-- EXTRACTED MATERIAL follows --
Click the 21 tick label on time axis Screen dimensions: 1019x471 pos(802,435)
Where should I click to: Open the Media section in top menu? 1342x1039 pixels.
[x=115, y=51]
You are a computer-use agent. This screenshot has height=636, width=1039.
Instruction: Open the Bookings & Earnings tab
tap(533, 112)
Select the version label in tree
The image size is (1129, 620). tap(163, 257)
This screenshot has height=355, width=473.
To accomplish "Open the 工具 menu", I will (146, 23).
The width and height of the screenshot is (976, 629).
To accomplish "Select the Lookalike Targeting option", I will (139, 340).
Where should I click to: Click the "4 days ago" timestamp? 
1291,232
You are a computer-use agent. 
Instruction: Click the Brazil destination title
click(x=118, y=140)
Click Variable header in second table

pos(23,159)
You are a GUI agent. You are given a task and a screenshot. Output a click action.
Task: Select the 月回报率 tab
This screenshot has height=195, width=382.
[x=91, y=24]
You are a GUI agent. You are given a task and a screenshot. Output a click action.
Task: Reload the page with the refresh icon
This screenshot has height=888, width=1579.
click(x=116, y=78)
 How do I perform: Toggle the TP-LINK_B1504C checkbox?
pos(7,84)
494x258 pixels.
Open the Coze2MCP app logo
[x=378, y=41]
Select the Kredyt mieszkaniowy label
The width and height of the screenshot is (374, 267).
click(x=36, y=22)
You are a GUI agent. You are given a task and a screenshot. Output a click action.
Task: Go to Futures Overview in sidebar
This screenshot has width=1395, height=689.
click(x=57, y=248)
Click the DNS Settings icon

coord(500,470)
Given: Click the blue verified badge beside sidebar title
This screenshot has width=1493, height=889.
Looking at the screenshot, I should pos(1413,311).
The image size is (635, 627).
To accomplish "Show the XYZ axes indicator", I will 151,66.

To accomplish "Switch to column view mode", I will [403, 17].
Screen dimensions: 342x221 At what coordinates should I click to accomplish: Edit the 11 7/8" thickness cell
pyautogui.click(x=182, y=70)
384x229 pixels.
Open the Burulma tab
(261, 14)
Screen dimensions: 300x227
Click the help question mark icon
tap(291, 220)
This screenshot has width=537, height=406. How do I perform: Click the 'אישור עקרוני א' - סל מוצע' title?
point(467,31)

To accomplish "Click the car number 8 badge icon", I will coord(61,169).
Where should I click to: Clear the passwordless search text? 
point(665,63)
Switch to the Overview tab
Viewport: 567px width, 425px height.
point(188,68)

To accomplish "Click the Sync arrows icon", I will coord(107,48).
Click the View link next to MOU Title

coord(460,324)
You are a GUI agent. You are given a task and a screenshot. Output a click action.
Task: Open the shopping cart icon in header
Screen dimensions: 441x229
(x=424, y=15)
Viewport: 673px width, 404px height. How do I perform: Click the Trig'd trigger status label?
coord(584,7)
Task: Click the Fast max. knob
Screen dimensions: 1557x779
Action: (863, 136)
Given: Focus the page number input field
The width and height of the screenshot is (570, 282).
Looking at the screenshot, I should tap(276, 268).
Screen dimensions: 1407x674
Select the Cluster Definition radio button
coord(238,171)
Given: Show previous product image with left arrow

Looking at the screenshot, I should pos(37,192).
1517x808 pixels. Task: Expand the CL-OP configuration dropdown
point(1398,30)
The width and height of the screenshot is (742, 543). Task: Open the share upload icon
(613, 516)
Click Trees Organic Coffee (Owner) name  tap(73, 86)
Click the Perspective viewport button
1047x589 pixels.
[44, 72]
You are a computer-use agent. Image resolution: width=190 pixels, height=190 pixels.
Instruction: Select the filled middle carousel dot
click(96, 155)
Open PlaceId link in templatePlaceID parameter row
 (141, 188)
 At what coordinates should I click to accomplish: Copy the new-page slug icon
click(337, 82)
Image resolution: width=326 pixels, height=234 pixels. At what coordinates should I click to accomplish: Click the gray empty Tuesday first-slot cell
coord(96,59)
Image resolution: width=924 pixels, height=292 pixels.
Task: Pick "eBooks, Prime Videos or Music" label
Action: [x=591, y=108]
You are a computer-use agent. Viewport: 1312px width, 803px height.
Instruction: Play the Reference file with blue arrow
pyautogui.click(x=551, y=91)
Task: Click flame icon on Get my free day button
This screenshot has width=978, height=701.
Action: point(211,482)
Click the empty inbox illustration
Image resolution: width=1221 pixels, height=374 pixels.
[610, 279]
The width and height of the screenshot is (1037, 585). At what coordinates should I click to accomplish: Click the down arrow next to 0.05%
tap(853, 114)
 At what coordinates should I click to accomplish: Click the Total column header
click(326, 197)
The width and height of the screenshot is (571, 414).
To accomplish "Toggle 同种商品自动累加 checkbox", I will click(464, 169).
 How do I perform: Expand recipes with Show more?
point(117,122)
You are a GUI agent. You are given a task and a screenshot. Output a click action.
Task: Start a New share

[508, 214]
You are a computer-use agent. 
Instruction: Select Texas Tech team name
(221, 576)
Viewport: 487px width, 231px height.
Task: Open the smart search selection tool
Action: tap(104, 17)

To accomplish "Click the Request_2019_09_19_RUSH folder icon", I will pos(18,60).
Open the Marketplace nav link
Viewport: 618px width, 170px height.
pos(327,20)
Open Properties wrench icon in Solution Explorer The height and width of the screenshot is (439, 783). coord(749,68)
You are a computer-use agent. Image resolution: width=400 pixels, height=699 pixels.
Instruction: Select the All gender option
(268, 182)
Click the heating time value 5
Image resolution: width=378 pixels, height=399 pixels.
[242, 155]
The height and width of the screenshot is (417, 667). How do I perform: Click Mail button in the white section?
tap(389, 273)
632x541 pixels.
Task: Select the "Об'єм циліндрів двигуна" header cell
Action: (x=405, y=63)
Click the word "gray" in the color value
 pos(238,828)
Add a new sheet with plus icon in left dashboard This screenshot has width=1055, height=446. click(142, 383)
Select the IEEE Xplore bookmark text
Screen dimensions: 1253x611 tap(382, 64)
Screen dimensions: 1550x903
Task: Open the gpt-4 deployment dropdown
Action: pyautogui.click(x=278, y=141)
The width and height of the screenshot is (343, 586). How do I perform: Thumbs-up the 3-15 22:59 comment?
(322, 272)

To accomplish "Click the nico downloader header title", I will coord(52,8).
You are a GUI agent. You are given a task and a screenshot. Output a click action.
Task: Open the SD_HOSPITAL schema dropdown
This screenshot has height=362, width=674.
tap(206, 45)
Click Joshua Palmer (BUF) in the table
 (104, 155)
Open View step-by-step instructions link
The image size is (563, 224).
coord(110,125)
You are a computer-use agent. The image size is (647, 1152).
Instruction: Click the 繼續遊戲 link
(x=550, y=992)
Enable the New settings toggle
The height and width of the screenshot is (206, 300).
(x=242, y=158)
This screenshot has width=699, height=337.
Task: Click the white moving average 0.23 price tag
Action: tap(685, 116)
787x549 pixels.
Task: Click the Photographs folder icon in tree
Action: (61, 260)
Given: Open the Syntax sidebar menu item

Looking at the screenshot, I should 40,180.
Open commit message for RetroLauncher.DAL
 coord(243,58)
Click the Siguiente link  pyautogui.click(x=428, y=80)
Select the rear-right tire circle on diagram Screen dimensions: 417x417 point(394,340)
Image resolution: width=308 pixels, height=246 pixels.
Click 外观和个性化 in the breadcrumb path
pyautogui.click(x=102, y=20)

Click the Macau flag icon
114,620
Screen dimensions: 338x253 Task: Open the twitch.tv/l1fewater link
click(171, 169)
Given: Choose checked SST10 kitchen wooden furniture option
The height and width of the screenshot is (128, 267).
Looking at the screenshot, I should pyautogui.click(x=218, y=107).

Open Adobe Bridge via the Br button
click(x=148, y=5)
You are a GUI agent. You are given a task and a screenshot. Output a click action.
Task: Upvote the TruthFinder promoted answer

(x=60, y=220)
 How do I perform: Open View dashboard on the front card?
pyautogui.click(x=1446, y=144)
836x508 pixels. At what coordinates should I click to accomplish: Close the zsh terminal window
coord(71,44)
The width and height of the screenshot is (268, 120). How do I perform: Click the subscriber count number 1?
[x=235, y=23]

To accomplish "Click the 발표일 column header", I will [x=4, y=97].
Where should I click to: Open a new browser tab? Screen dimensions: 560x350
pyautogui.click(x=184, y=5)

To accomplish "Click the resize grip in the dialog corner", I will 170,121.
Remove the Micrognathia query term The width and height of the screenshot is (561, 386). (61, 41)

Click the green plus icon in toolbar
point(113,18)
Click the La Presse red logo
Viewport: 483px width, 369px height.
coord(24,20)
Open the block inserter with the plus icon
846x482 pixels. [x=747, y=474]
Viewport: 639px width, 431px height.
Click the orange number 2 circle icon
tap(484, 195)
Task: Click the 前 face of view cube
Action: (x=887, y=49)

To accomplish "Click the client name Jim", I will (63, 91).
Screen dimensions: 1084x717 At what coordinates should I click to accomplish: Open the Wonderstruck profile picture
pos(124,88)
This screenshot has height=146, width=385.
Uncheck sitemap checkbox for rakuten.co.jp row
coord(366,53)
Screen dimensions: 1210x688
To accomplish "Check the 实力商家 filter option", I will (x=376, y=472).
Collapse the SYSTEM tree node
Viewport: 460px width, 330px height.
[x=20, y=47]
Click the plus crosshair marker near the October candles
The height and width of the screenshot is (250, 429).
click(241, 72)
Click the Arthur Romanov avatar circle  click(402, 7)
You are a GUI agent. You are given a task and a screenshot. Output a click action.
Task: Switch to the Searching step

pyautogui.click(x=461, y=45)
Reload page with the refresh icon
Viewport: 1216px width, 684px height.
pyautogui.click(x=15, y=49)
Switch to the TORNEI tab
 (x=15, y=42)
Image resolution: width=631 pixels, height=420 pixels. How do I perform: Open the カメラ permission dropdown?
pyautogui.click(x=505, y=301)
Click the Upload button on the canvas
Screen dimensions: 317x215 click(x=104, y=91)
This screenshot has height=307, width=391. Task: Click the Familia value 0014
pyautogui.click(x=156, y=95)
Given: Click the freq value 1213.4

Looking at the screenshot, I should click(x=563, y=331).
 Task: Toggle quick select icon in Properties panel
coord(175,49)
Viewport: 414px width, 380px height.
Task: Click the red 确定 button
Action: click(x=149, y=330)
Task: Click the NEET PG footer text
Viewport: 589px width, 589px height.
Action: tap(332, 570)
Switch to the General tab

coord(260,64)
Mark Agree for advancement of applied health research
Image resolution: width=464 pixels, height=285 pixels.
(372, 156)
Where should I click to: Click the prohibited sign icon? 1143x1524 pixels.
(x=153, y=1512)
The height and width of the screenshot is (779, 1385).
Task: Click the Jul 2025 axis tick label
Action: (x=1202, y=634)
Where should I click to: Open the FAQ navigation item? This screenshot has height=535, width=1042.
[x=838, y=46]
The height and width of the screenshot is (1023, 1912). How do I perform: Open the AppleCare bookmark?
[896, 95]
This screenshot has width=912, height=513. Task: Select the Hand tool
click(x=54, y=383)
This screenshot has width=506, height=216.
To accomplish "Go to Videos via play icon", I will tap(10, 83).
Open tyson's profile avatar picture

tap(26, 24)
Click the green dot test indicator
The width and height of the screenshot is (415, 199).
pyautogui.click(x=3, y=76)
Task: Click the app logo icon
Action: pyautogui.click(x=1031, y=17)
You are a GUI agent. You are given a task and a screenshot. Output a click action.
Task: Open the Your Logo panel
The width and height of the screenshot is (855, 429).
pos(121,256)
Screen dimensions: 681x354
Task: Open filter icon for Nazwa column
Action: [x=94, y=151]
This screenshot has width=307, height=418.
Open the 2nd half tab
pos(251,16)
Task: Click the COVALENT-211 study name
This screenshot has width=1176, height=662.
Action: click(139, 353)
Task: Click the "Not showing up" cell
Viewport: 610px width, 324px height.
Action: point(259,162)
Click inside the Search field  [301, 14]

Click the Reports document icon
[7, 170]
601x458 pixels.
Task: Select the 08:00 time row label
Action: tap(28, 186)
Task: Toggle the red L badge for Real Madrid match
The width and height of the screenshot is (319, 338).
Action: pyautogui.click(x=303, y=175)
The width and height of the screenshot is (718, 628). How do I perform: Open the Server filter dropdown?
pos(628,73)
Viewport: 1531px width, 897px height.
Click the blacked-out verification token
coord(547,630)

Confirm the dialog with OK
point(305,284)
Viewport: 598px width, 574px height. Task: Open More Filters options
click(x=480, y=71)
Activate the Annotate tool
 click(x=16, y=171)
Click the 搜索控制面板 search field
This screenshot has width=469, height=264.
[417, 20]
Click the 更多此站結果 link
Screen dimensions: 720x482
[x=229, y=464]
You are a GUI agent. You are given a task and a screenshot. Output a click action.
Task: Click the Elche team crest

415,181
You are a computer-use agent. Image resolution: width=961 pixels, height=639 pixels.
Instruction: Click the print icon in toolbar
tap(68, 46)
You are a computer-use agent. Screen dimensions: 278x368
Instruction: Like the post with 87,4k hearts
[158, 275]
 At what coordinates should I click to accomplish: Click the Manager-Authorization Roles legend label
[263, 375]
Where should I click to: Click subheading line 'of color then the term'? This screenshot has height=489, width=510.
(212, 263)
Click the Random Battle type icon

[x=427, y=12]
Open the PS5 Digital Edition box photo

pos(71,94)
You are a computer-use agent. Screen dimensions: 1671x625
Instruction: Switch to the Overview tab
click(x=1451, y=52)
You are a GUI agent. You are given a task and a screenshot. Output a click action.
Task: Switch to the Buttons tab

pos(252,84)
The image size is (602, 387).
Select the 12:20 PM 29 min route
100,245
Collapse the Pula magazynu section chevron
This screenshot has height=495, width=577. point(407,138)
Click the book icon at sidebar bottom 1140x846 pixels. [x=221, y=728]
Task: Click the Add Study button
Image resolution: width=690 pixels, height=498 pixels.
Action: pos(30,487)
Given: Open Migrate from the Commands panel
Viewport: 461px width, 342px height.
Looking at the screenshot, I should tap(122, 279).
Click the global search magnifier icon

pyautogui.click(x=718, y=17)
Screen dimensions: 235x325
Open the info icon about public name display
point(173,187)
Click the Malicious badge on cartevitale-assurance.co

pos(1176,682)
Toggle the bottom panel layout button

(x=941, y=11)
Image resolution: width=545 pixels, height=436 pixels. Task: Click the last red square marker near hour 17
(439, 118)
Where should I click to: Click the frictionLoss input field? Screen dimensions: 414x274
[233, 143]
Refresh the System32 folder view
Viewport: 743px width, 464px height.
-- EXTRACTED MATERIAL concluded --
■ WHAT NEEDS TO BE DONE: Return a copy of each line in the entries that contains "computer".

■ SOLUTION TO THIS PROBLEM:
You are a computer-use agent. This screenshot has height=636, width=1039.
You are a computer-use agent. 
You are a computer-use agent. Image resolution: width=190 pixels, height=190 pixels.
You are a computer-use agent. Viewport: 1312px width, 803px height.
You are a computer-use agent. 
You are a computer-use agent. Image resolution: width=400 pixels, height=699 pixels.
You are a computer-use agent. The image size is (647, 1152).
You are a computer-use agent. Image resolution: width=961 pixels, height=639 pixels.
You are a computer-use agent. Screen dimensions: 278x368
You are a computer-use agent. Screen dimensions: 1671x625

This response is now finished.